The present invention relates generally to the preparation of an improved partial phosphate ester formulation for the surface treating of metallic articles, including both ferrous and non-ferrous articles, wherein a single formulation may be employed for the concurrent operations of cleaning, de-greasing, de-scaling, and polishing of the article. Agitation of the metal articles is obtained in a conventional barrel or vibratory finishing machine wherein the articles are immersed and agitated through either tumbling or vibration, and may, in certain instances, be immersed in a media such as an abrasive media.
At the present time, various formulations of chemical compositions have been utilized for the purpose of conducting single operations on metal articles in order to achieve a desired surface finish. For example, those compositions most frequently employed include sodium or potassium hydroxide, phosphates, carbonates, silicates, clays, soaps, and the like. While each of these materials may perform certain of the operations in a functional fashion, such as, for example, either cleaning, de-greasing, de-scaling or polishing, the materials nevertheless required the use of multiple step treatment.

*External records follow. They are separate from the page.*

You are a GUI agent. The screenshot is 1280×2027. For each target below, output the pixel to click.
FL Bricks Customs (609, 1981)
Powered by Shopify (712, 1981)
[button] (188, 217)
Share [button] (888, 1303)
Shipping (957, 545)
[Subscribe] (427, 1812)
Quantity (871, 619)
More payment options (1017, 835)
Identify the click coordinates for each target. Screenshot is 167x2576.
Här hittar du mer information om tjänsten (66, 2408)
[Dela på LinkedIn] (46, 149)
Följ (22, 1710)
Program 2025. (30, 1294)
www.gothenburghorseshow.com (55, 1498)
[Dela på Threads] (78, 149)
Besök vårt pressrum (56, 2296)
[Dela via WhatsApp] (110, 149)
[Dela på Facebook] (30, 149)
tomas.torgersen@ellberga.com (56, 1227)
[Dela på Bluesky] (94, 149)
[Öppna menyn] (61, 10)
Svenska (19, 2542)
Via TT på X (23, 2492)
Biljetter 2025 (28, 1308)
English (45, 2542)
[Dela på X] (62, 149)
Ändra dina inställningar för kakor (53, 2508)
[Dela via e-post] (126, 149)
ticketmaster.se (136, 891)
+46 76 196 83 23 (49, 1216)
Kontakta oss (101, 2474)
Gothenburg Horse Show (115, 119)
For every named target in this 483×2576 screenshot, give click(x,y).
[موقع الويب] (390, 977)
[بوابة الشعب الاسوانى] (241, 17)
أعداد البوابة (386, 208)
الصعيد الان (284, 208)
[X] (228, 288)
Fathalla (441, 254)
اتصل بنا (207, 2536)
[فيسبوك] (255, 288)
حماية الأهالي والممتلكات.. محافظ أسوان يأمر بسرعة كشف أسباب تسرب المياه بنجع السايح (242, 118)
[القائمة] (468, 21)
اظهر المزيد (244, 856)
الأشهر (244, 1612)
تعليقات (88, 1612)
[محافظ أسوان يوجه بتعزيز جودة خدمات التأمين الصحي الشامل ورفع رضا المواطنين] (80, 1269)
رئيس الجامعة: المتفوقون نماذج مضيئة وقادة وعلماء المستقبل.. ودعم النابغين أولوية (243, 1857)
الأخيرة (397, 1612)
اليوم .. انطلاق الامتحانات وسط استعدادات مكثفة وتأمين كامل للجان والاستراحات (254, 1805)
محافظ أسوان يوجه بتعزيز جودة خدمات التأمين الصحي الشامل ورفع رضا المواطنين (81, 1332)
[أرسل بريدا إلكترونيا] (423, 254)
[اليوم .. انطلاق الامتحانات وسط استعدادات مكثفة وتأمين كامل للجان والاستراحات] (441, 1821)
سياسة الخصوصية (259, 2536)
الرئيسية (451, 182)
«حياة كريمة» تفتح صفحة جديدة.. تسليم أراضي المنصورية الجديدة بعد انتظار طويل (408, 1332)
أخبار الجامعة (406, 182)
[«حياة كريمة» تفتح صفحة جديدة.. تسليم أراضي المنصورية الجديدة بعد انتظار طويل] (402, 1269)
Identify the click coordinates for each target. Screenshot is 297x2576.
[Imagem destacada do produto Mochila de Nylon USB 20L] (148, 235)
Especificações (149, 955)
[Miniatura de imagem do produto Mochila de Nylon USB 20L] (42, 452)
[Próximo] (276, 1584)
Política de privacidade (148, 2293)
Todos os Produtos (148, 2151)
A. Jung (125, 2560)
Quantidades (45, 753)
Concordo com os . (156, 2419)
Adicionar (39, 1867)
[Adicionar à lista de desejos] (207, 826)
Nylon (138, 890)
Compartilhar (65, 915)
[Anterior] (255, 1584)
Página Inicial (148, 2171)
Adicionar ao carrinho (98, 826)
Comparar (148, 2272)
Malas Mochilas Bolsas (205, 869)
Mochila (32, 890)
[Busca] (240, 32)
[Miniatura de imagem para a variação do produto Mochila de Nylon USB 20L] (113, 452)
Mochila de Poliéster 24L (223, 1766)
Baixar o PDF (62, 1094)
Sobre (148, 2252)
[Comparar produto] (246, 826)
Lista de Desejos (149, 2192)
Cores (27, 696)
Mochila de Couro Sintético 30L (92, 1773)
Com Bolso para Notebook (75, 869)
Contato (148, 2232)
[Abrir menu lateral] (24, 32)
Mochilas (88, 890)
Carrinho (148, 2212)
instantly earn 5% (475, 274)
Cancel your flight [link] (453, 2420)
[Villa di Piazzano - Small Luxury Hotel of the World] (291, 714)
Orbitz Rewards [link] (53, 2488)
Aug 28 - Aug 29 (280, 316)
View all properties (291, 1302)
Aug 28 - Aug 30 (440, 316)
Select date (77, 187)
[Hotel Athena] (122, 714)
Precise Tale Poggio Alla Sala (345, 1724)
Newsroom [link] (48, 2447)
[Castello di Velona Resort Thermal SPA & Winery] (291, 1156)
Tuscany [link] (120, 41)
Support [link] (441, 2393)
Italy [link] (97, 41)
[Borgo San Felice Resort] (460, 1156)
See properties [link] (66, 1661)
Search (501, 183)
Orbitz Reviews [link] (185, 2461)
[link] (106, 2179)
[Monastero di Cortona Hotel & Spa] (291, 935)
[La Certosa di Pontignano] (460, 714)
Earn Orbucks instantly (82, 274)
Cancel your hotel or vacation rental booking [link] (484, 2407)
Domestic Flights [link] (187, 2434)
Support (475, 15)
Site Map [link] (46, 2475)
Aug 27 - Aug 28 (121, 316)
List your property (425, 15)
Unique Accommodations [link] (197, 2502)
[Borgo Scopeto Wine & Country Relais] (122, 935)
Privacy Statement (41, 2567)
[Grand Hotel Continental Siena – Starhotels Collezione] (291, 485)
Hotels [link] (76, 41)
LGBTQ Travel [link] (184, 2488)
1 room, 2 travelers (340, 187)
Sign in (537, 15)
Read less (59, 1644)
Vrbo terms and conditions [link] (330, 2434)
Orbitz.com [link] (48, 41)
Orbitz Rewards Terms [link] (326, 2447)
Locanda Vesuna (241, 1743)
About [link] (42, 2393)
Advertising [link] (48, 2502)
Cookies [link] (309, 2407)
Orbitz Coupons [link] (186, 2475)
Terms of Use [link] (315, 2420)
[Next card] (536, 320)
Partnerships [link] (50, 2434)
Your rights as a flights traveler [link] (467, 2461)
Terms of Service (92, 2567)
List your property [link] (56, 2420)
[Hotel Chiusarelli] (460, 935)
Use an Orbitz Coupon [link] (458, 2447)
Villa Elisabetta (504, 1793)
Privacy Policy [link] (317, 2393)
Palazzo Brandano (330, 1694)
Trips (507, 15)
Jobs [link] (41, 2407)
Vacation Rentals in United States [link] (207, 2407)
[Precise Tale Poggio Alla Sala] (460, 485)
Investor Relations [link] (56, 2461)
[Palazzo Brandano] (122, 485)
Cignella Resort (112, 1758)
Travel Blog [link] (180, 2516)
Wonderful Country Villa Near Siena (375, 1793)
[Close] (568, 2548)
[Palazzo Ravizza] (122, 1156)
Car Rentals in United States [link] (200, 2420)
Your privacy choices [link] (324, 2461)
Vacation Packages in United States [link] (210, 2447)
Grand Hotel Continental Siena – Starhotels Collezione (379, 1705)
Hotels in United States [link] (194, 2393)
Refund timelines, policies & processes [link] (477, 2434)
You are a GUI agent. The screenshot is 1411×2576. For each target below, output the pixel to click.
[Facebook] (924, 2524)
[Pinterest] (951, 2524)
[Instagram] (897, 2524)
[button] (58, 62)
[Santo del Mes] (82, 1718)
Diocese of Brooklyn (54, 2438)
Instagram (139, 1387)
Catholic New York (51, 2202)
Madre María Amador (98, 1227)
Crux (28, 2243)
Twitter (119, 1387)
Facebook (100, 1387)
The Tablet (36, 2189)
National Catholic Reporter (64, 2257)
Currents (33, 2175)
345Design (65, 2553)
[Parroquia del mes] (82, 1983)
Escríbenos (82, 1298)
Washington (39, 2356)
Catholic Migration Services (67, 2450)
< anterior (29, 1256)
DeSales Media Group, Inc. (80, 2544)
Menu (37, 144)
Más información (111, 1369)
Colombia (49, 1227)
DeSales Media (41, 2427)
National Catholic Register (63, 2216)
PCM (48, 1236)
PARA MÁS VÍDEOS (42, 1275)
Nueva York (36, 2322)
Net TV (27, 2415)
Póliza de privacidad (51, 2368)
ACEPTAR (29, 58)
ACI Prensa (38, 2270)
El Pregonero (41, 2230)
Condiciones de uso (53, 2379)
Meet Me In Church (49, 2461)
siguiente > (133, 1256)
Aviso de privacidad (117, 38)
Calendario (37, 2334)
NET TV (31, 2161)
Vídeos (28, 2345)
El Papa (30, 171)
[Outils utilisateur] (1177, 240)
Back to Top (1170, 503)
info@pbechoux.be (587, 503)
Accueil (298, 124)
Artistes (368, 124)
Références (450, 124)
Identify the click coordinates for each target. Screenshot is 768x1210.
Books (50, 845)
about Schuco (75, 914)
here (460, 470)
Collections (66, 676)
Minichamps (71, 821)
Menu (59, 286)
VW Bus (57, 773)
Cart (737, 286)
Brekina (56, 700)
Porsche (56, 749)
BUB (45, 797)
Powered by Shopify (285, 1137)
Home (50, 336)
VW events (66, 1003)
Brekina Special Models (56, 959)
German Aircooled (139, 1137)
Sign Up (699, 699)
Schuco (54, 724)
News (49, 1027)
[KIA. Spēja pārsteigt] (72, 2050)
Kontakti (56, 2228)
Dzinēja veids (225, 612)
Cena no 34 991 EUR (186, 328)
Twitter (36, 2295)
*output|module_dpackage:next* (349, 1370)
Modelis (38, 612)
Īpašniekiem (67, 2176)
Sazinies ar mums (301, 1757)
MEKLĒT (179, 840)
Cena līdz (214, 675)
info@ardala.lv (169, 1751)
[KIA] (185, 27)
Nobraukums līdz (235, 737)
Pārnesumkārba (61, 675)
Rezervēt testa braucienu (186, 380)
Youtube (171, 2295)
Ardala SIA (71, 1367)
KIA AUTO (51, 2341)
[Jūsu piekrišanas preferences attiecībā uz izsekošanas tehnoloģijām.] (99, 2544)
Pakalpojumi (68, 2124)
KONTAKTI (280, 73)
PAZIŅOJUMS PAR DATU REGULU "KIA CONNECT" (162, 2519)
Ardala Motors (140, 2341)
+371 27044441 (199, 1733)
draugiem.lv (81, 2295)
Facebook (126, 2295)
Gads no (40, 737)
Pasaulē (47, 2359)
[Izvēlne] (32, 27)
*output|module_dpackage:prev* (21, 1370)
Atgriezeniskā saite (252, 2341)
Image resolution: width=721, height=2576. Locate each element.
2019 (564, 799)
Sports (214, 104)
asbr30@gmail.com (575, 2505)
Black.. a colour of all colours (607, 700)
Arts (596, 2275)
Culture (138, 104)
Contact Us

The quality of the finish obtained on the metal surface has been primarily influenced by the performance of the various soaps, primarily those soaps derived from animal tallow, coconut oil, or other triglycerides, with these materials having been utilized primarily in barrel or vibratory metal finishing machines.
As indicated, a plurality of individual steps has normally been required in order to obtain acceptable metal surface finishes. Soaps and soap-containing products frequently produce undesirable side effects due to their behavior in hard water, including the formation of soap scum with calcium bicarbonates, poor water rinsibility, slow polishing action, as well as a partial congealing of the cleaning medium. On some occasions, the free alkalinity present in the soap products due to the manufacturing techniques employed presented some difficulties in treating of certain surface finishes, such as aluminum.
As a result of these difficulties, many synthetic or natural metal finishing media have been utilized in order to accomplish a shortening of the processing time, as well as processing steps and operations required. These various materials which have been employed have been found, however, to be inadequate either for accomplishing the entire surface treatment operation in a single batch operation, or in accomplishing the task in a reasonable period of time.
Typically, a barrel finishing machine is an apparatus with either an open or closed hexagonal or similarly shaped enclosure. These finishing machines are available in varying sizes, depending upon the application, and are arranged to rotate in one operational direction at a controllably variable speed. The rotational speed is normally selected as a function of the compartment size, the volume of parts and weight present in the charge, as well as the media ratio being employed. Other parameters include the type of material utilized in the surface treatment material, the water volume present, as well as the processing time normally available.
Vibratory finishing machines, which are also conventionally employed, normally utilize an open housing or the like equipped with a variable speed drive arranged to oscillate the housing at a certain frequency, ranging for example, from several hundred of cycles up to several thousands of cycles per minute. The parameters present which determine the proper drive frequency include the compartment size, the type of parts as well as weight of parts present, the media ratio such as an abrasive media when employed, the type of material employed as the surface treatment composition, as well as the processing time available. Both barrel finishing machines and vibratory finishing machines are commercially available.
As has been indicated, several individual operations or steps are normally employed in order to achieve the desired surface finish. These steps are identified briefly as follows:
Step 1 -- Clean the product, including de-greasing, deburring and de-scaling (cleaning media optionally present). PA1 Step 2 -- Rinse. PA1 Step 3 -- Utilize neutralizer rinse in case de-scaling formulation employed. PA1 Step 4 -- Rinse. PA1 Step 5 -- Burnish or polish, media being optionally present. PA1 Step 6 -- Rinse.
The above listing indicates the minimum steps required to obtain a polished effect on the surface of a metal part. The time required for each of these individual operations may vary from several minutes up to several hours, depending upon the condition of the non-treated product, the surface finish desired, and the nature of the finished product. In other words, the characteristics of the part being treated will normally determine the processing time.